### RECORDS FOR THIS TASK
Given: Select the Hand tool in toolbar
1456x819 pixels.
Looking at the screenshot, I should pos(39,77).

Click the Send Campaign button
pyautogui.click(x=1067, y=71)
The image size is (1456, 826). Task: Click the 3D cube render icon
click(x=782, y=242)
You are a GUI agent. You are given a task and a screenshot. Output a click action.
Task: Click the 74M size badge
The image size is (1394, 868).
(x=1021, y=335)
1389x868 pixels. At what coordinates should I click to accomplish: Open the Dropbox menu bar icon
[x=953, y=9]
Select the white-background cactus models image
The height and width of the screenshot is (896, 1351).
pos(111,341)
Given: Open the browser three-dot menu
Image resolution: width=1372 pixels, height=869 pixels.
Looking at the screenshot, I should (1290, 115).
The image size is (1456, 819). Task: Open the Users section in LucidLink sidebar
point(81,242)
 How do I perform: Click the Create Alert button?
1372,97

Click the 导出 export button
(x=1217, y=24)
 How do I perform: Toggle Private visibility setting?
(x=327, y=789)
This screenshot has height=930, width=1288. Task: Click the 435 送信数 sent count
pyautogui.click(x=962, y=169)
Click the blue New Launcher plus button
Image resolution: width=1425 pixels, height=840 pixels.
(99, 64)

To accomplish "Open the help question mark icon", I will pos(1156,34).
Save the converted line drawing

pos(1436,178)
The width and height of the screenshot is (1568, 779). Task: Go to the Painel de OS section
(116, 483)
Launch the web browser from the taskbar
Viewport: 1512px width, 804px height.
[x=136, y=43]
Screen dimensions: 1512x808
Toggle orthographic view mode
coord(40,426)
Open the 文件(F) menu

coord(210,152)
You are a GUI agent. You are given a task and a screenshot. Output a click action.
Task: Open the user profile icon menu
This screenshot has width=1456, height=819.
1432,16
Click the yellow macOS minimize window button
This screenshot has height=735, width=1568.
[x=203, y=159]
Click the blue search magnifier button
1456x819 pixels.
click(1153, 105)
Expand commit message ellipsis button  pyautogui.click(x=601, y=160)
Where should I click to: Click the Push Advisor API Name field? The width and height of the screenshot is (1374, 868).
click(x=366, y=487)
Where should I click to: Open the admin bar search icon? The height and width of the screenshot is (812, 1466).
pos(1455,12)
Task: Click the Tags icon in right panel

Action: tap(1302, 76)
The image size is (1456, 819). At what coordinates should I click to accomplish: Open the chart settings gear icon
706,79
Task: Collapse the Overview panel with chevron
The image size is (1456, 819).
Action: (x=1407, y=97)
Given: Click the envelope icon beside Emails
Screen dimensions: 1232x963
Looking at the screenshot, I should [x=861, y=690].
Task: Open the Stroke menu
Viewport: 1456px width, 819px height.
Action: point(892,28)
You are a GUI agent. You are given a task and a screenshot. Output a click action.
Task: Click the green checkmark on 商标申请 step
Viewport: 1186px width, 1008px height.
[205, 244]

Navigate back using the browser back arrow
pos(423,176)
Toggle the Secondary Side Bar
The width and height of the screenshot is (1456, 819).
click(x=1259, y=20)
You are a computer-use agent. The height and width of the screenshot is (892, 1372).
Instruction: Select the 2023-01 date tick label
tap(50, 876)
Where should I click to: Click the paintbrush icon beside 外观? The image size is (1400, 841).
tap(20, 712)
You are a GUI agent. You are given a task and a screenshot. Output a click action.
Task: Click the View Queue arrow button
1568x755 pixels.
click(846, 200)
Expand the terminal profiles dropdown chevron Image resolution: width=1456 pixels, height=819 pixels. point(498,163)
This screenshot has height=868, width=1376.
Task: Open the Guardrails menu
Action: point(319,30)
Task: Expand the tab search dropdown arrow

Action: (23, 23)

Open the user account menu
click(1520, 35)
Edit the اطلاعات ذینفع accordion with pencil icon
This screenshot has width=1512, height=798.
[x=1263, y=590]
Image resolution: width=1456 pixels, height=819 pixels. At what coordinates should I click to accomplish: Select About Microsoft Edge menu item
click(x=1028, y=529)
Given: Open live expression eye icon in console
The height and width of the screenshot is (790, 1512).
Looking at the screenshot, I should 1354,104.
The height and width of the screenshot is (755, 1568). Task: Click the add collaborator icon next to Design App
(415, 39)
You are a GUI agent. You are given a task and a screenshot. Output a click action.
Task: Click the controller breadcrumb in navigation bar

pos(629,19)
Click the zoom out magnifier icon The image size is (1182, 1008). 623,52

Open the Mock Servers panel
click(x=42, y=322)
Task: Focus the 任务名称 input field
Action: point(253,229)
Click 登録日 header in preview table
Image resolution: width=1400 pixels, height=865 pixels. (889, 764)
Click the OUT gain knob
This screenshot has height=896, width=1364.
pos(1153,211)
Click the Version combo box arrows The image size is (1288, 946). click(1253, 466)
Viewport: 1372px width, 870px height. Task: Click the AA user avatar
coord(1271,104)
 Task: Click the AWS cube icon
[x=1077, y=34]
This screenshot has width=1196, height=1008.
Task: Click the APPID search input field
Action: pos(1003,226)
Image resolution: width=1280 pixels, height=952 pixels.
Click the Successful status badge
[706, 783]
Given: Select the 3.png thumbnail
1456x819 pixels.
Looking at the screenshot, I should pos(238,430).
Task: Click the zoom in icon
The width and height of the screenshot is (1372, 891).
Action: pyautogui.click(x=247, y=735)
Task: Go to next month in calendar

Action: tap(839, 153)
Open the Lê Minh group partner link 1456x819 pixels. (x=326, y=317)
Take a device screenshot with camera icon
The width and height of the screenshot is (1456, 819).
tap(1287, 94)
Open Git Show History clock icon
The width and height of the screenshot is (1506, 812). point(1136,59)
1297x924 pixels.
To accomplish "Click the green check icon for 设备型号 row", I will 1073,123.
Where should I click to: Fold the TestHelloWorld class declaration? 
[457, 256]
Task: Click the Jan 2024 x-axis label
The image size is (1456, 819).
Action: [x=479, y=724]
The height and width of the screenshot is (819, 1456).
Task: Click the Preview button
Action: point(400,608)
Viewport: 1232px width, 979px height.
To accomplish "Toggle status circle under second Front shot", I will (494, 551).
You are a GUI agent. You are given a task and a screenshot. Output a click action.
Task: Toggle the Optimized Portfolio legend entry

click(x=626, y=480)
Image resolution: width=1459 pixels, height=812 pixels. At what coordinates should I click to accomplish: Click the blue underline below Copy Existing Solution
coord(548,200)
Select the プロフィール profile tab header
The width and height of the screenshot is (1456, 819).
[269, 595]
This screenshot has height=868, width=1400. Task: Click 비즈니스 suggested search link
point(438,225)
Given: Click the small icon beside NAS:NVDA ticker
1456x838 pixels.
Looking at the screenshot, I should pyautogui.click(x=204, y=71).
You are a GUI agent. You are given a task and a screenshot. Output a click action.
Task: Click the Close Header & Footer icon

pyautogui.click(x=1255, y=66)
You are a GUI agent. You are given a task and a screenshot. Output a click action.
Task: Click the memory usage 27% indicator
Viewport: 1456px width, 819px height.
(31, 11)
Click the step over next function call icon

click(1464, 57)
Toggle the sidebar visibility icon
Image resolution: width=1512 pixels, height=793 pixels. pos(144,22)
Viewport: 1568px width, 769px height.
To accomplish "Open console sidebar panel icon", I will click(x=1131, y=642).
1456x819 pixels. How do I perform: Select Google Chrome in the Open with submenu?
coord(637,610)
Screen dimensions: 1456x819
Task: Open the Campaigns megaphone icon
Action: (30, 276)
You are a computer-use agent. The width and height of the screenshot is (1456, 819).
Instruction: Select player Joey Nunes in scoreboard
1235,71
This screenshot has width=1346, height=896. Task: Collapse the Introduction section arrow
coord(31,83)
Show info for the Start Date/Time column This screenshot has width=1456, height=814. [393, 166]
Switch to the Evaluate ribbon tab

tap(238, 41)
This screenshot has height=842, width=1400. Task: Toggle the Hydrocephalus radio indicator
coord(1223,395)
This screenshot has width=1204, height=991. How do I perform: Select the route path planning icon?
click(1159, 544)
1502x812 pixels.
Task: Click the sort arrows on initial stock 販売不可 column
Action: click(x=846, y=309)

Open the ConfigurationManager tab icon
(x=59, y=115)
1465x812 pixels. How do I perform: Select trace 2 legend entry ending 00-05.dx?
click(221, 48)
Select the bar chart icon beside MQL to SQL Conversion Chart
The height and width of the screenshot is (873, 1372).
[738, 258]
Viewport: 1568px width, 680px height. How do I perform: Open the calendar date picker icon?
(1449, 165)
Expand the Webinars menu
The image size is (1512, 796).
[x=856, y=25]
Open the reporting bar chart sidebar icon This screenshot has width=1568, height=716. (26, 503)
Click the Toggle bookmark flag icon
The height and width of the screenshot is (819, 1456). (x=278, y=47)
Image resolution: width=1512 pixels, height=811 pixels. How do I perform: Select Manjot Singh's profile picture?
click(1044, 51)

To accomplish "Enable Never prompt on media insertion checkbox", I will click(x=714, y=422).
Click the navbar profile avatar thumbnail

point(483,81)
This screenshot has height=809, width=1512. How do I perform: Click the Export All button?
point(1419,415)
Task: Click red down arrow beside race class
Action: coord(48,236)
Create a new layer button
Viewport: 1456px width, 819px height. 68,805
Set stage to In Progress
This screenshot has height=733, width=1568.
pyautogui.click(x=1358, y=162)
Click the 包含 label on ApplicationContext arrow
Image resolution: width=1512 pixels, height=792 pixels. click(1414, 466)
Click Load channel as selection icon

### WORK ORDER
When a line of the data holds the string "computer", pick it out and copy it.

### FINISHED EXERCISE
You are a computer-use agent. The height and width of the screenshot is (892, 1372).
You are a computer-use agent. The width and height of the screenshot is (1456, 819).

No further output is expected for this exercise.